The following is wholly valid.

  • Somebody is a recognised subject matter expert on X
  • This person has stated that X is not wrong, and if asked why, will happily explain in detail or refer you to the evidence written up in a paper.

You can hold a high degree of confidence that X is probably not wrong. This is not a hard and fast rule. If a recognised authority is swimming against the tide of scientific consensus, then that should cause you some pause.

The actual fallacy is where a con comes into play. This happens when somebody who is a recognised expert is quoted saying something that is way outside the scope of their expertise. For example, if a mechanical engineer with enough letters after his name to make an entire alphabet mades a statement about evolutionary biology or climate change, then it holds no authority.

In Summary

You know that both Homeopathy and also Astrology are BS. This is not because Venkatraman Ramakrishnan has declared it to be so. He offers an explanation. Quoting what he has to say is to quote his explanation. This is not a fallacy.

If however I took the line that Homeopathy and Astrology are both BS because a Nobel prize winner says so, then people would be quite right to perhaps challenge that assertion by asking for evidence and not simply accepting it.

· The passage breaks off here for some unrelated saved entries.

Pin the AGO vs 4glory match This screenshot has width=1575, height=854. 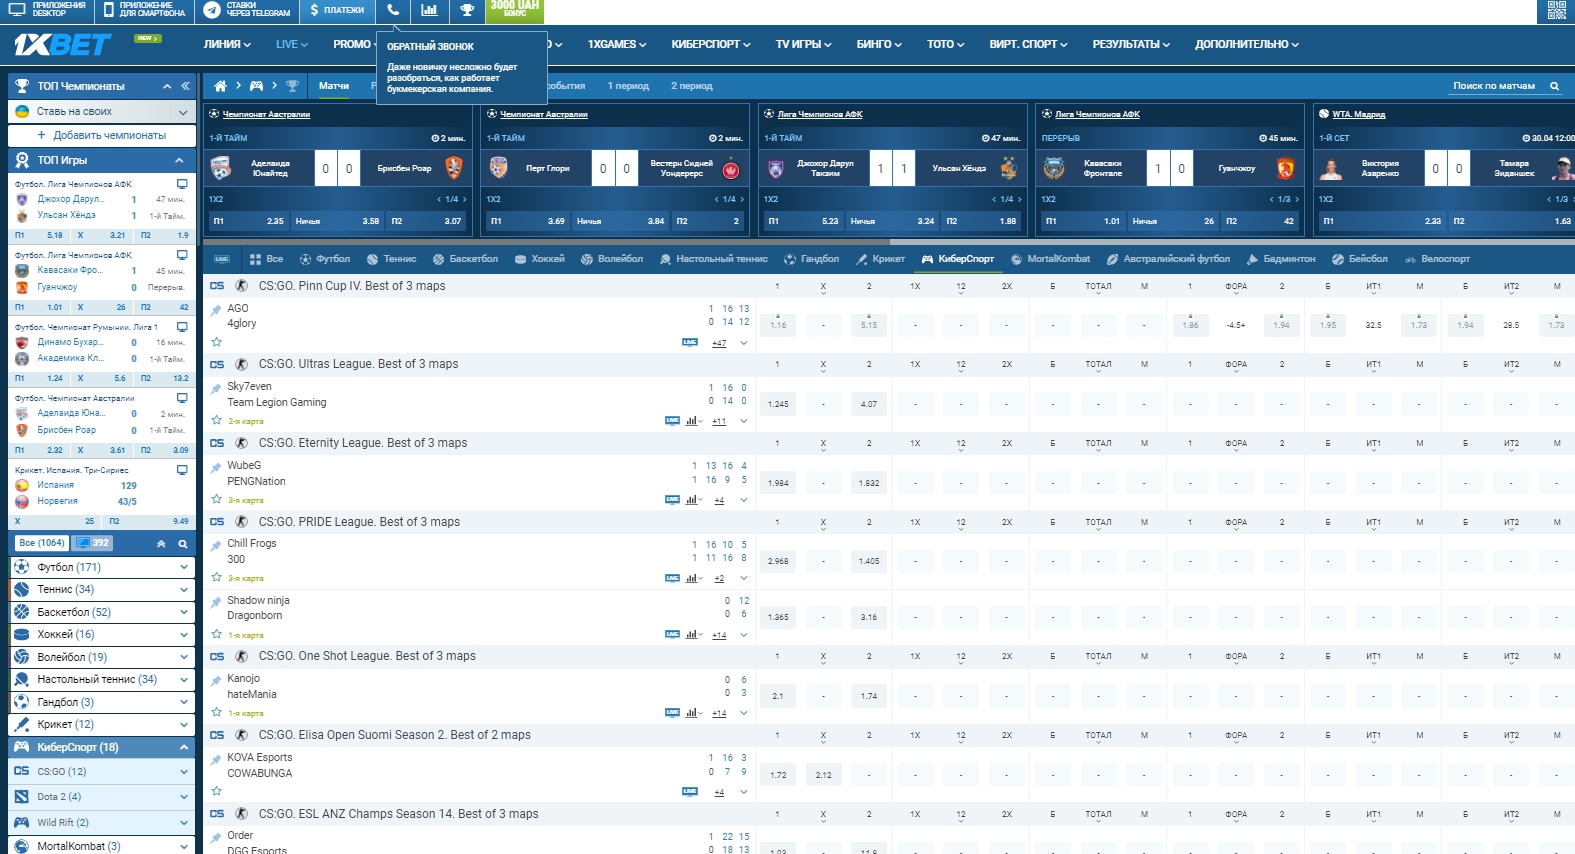(x=216, y=310)
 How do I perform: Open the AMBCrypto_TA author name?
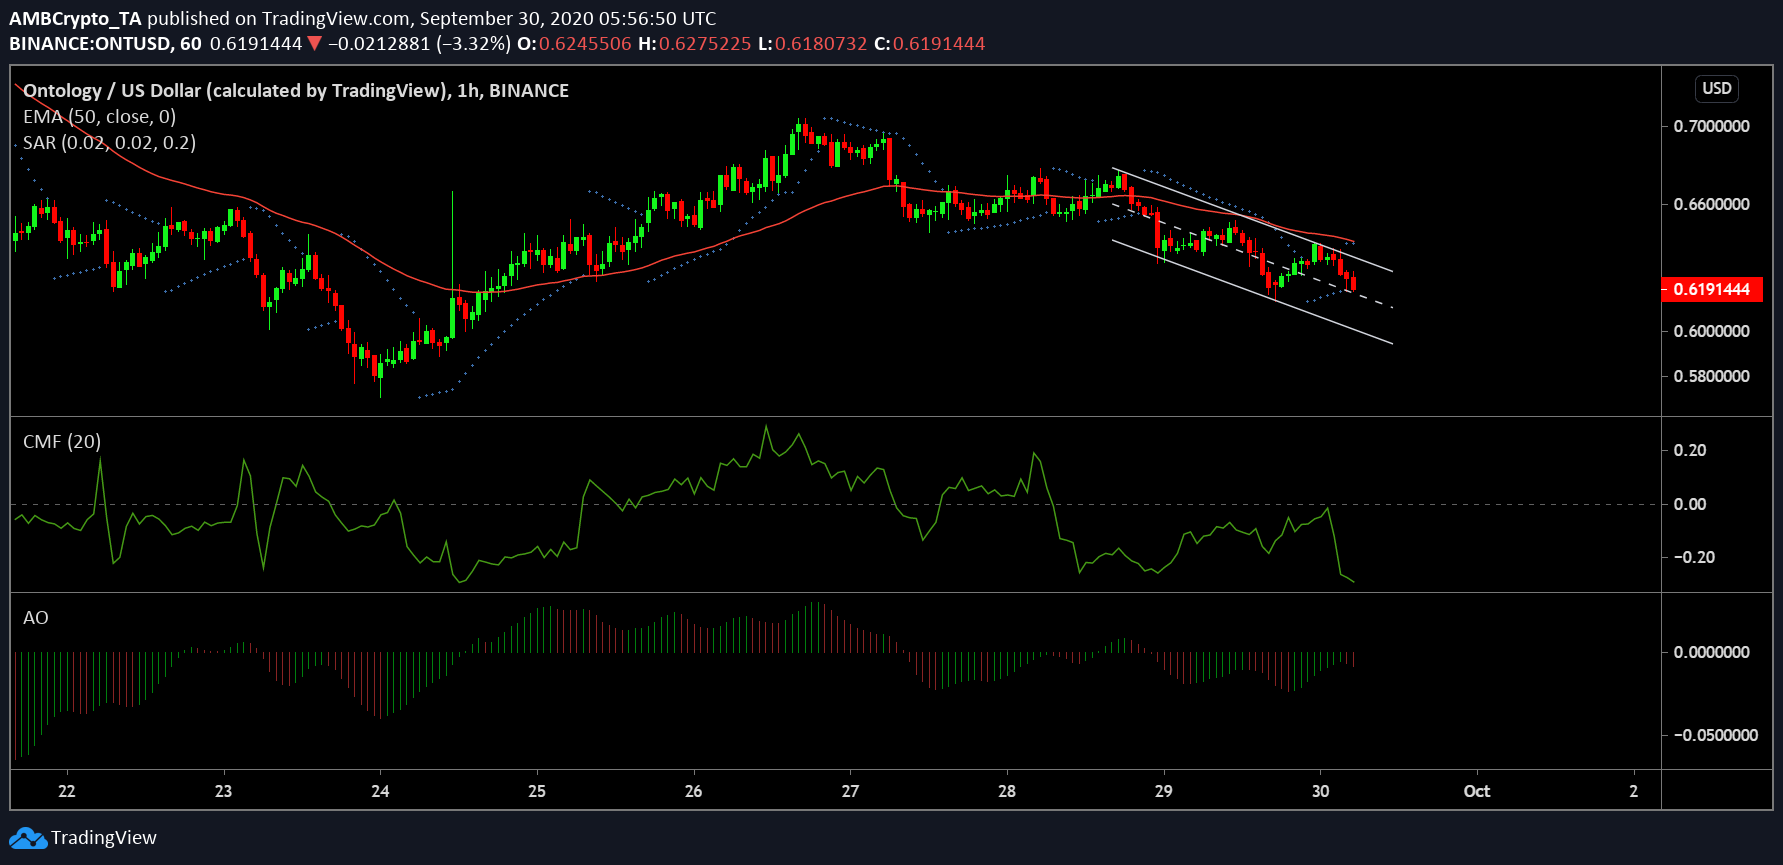point(76,18)
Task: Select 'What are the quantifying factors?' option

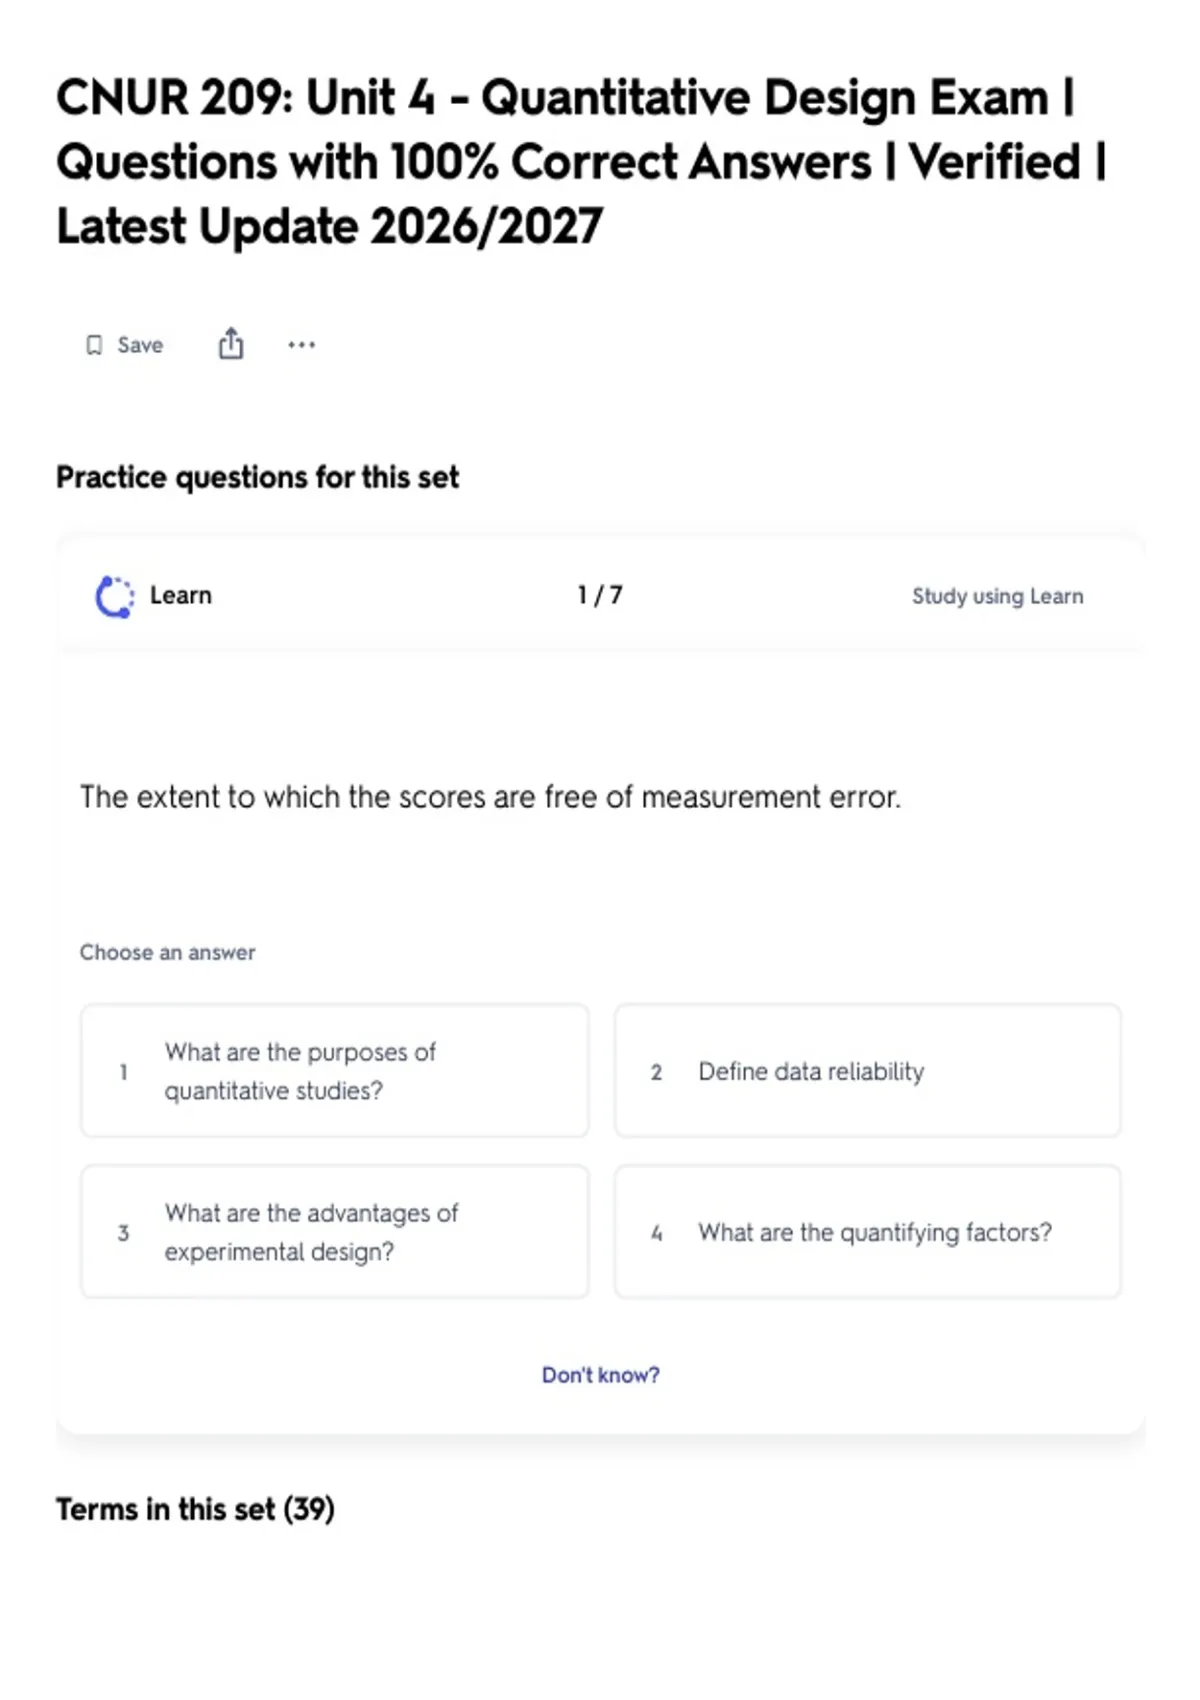Action: point(867,1232)
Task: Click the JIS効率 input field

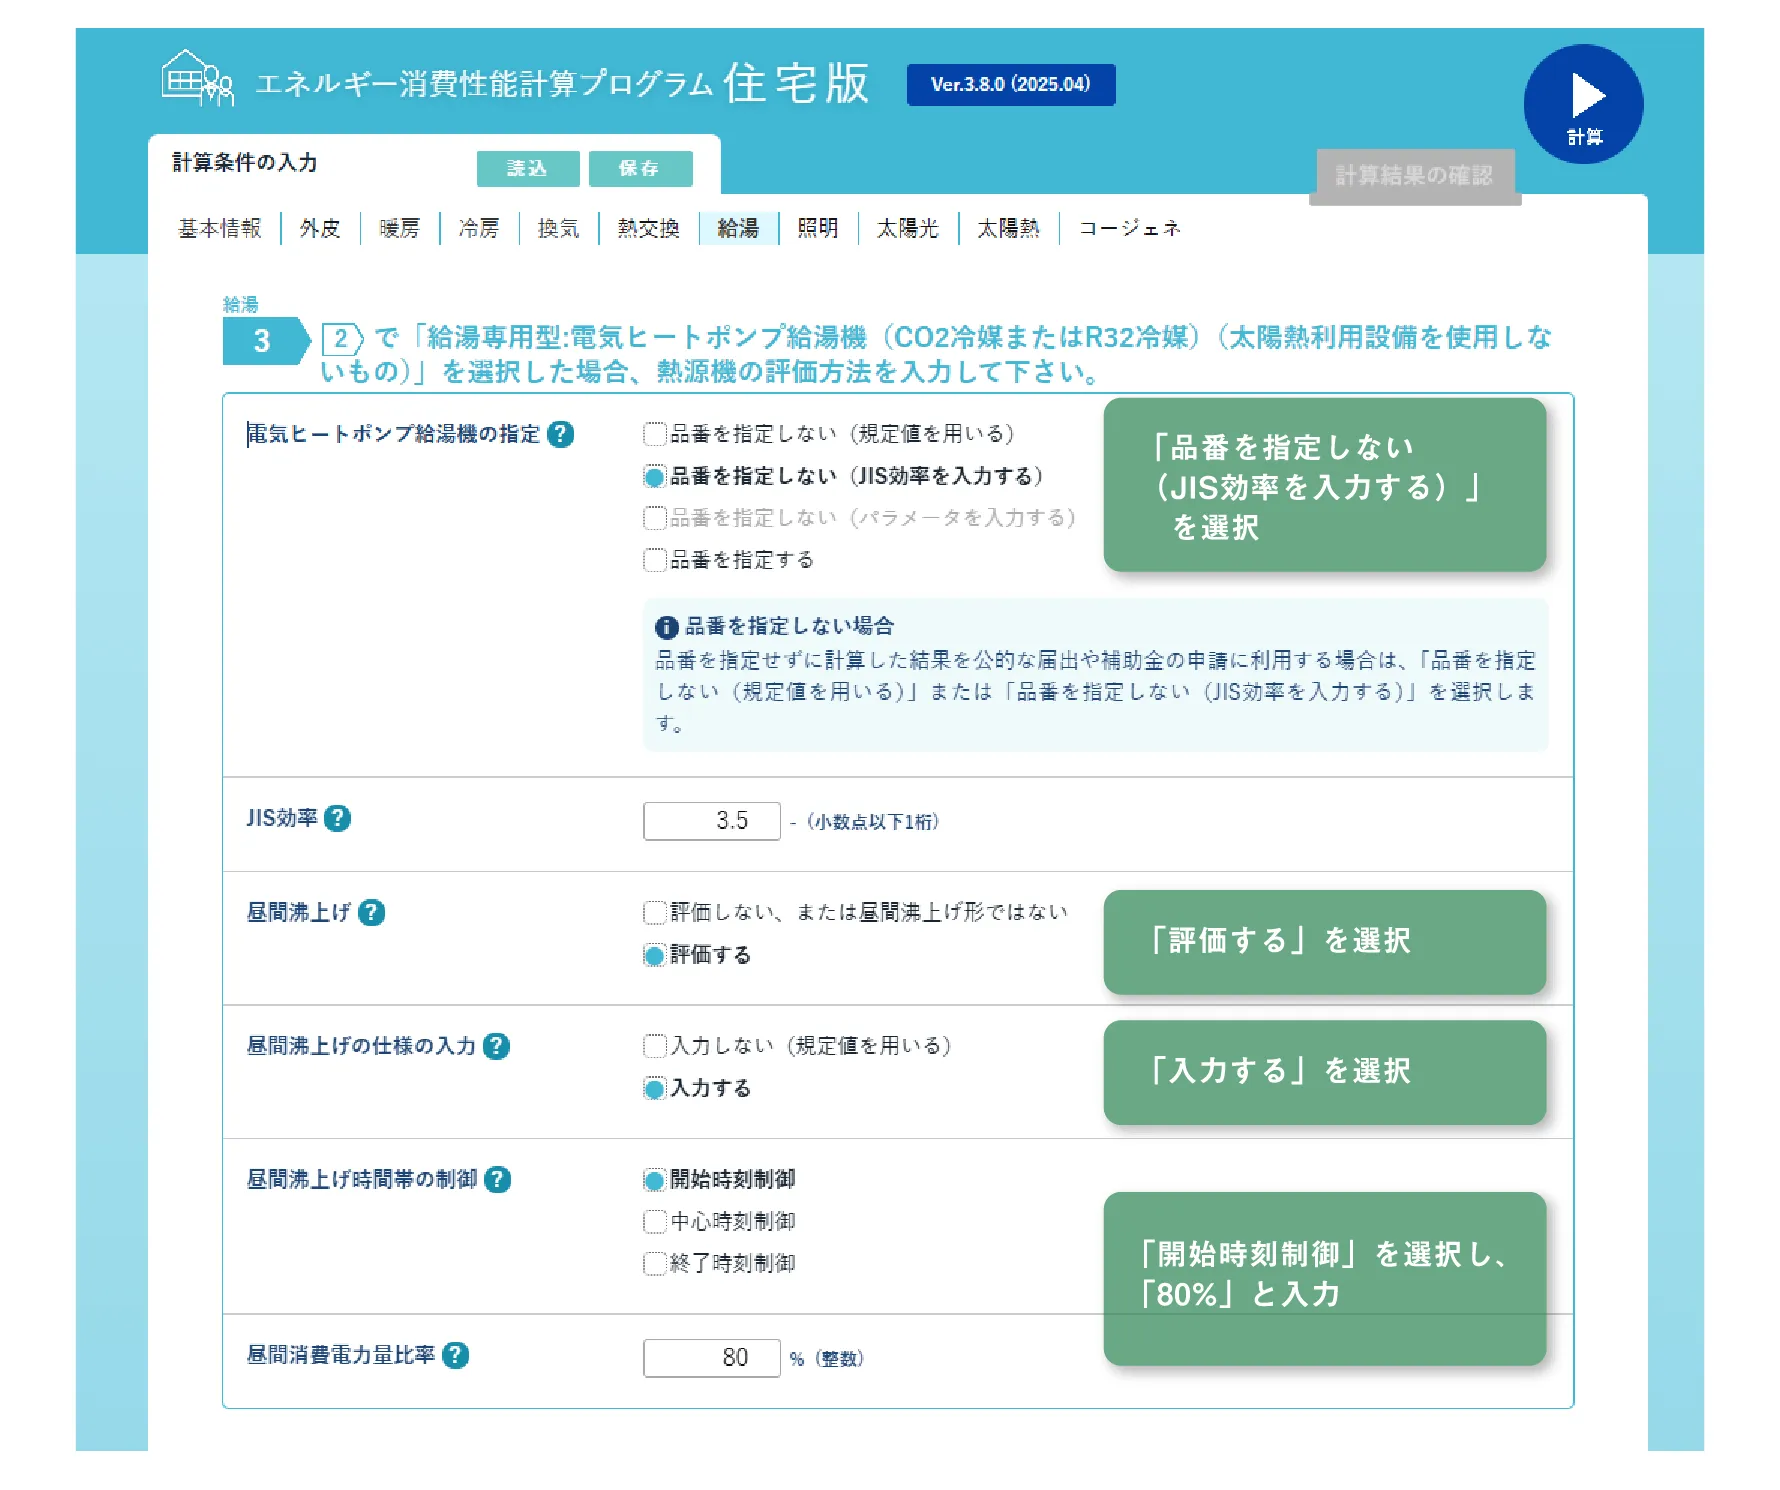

The “Appeal to Authority” fallacy is not citing a subject matter expert, but instead is actually an attempt to cite an authority that is not really an authority or subject matter expert at all. If for example a Dr recommends some medication, you might assure you are in good safe experienced hands. If the Dr happens to be a Dr of Philosophy and not Medicine, then you are being conned by an authority who is not qualified to issue such guidance.